Nicaragua nimmt Bananen als Geiseln

■ Gericht verhängt Ausfuhrverbot für Standard-Fruit-Bananen, weil der Bananen-Multi keine Entschädigung an 2.000 pestizidvergiftete Pflücker zahlen will. Die Geschädigten klagen auf 10 Millionen Dollar Sc

Berlin (taz) – Nicaragua läßt sich die Hinhaltetaktik der Standard Fruit Company nicht länger bieten. Weil der US-Bananen- Multi keine Entschädigung an Plantagenarbeiter zahlen will, die durch den Einsatz des Pestizids Nemagón erkrankt sind, hat ein Gericht in Managua ein Ausfuhrverbot für Standard-Fruit-Bananen verhängt. Wie die Zeitung La Prensa in Managua berichtet, wurden am Dienstag die ersten 37 Lkws, die Bananen in die honduranische Hafenstadt Puerto Cortés bringen wollten, an der Ausreise gehindert. 9.000 Kisten mit Bananen werden jetzt wohl an der Grenze verfaulen.

Laut dem Gerichtsbeschluß soll das Ausfuhrverbot für Bananenlieferungen im Wert von zehn Millionen Dollar gelten. Das entspricht der Summe, die eine Initiative von rund 2.000 Landarbeitern für die Folgen des jahrelangen Nemagón-Einsatzes über den Standard-Fruit-Plantagen verlangt. Nach offiziellen Angaben wird das Pestizid in Nicaragua und anderen mittelamerikanischen Staaten zwar nicht mehr verwendet. Aber erst im Februar waren im benachbarten Honduras 17 unterirdische Lager entdeckt worden, die je 15 bis 20 Pestizidfässer enthielten.

Nemagón besteht aus der Chemikalie Dibrom-Chlor-Propan (DBCP), die von der Weltgesundheits-Organisation WHO unter den toxischen Stoffen als „sehr gefährlich“ eingestuft wird. Bereits 1985 wurde sein Einsatz von der US-Umweltschutzbehörde verboten. In Lateinamerika und Asien setzten es die großen Frucht-Multis wie Del Monte oder Standard Fruit aber weiterhin in großem Stil ein. „Das ist einer der größten Fälle organisierter Umweltkriminalität“, sagten Jürgen Knirsch von der Buko Agrarkoordinierung.

Viele Plantagenarbeiter waren über Jahrzehnte hinweg dem Gift ausgesetzt, ohne Schutzanzüge oder Atemmasken. Mit verheerenden Folgen, denn DBCP kann bei Männern zu Sterilität führen. Dies wird nicht einmal mehr von Standard-Fruit bestritten. Nach Untersuchungen der US-Umweltschutzbehörde verursacht DBCP auch Nieren-, Hoden- oder Brustkrebs. Nach Schätzungen sind etwa 25.000 Menschen weltweit erkrankt, weil sie DBCP ausgesetzt waren. Und in Honduras erregte unlängst der Bericht eines Krankenhausdirektors Aufsehen, nach dem einige Babys ohne Gehirn zur Welt kamen, weil die Körper ihrer Eltern DBCP-vergiftet waren.

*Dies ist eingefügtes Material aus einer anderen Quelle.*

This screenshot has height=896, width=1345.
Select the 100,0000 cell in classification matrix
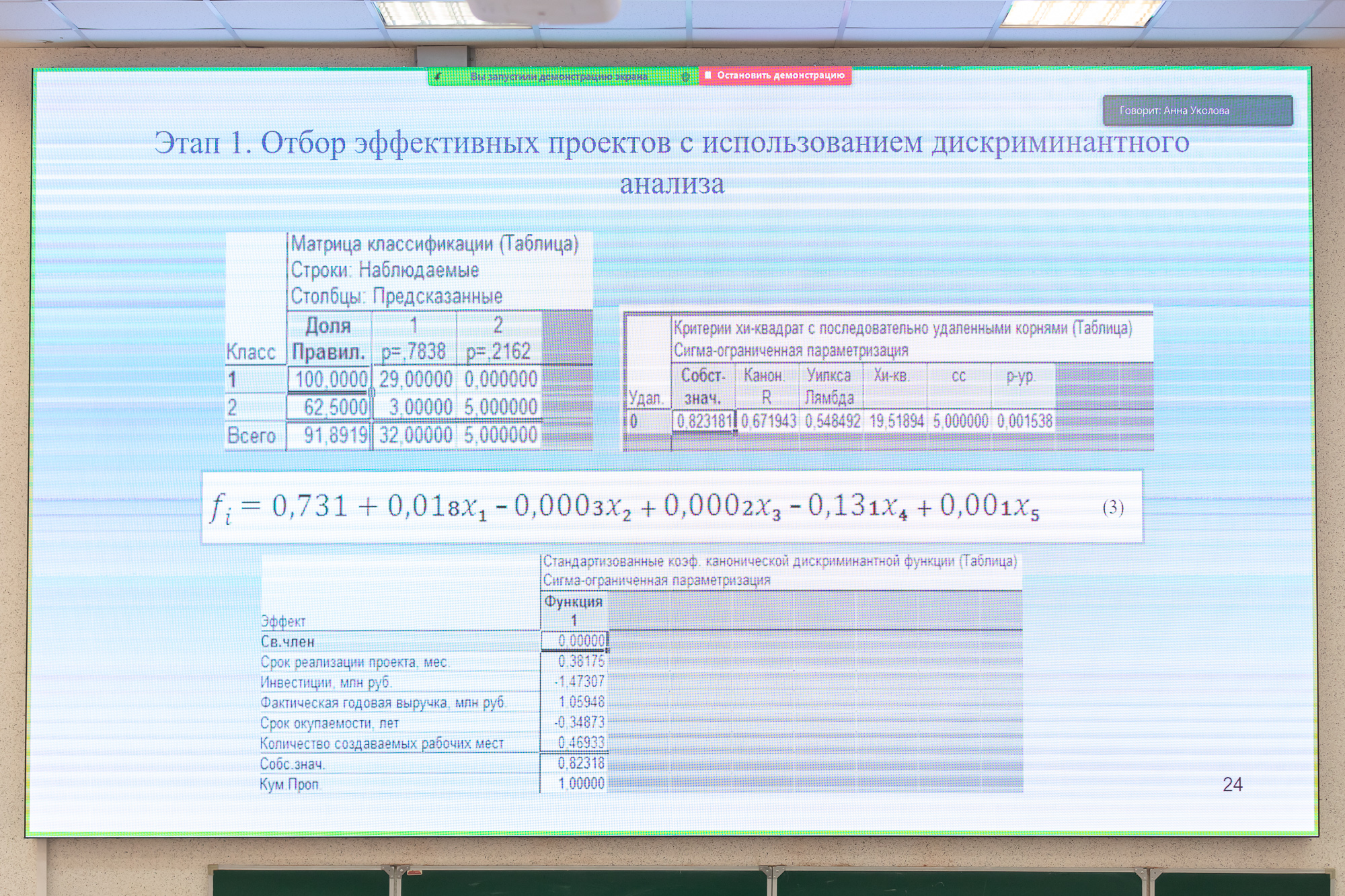pyautogui.click(x=329, y=379)
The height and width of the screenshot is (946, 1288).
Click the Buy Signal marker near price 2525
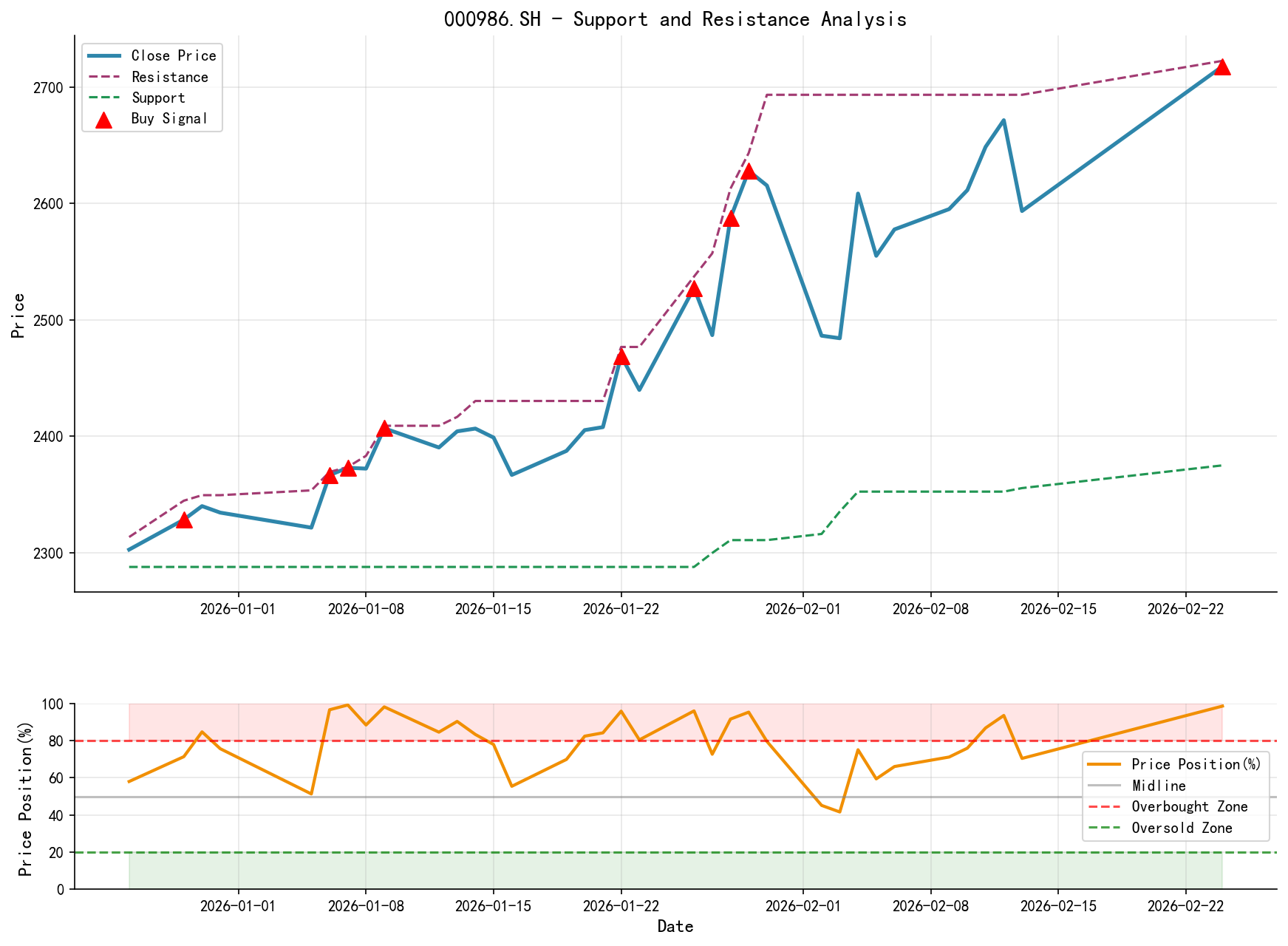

Dieser Zusammenhang wird von Standard-Fruit vehement bestritten. Außerdem versprühe man nur Pestizide, die von der Regierung ausdrücklich genehmigt worden seien, heißt es dort. Doch Honduras Präsident Carlos Flores hat inzwischen eine Untersuchungskommission eingesetzt, die die Vorwürfe des Krankenhausberichts aufklären soll. Deren Mitglieder beschwerten sich schon nach einer Woche, von den Bananen-Konzernen keine ausreichenden Daten zu bekommen.

In den vergangenen Jahren haben sich die Betroffenen in verschiedenen Ländern zur Wehr gesetzt. 1993 verklagten einige tausend Plantagenarbeiter aus elf Ländern in Asien und Lateinamerika sowohl die großen Bananenkonzerne als auch die Chemieriesen Dow Chemical, Shell Oil und Occidental Chemical, die DBCP herstellen und als Nemagón vertreiben. Der Prozeß endete im September 1997 mit einem Vergleich. Die drei Chemiekonzerne überwiesen 41,5 Millionen Dollar an eine US-Bank, die die Entschädigungen verteilte. Für die meisten der Betroffenen sprang nicht viel heraus: Sie erhielten einen Scheck über 100 Dollar und verzichteten auf alle weiteren Forderungen. Die Bananen-Multis haben jedoch bis jetzt nichts bezahlt. Doch die Wut nimmt zu: In Honduras vergammelten bereits im Februar 180.000 Kisten mit Standard-Fruit-Bananen vor den Barrikaden von aufgebrachten Arbeitern.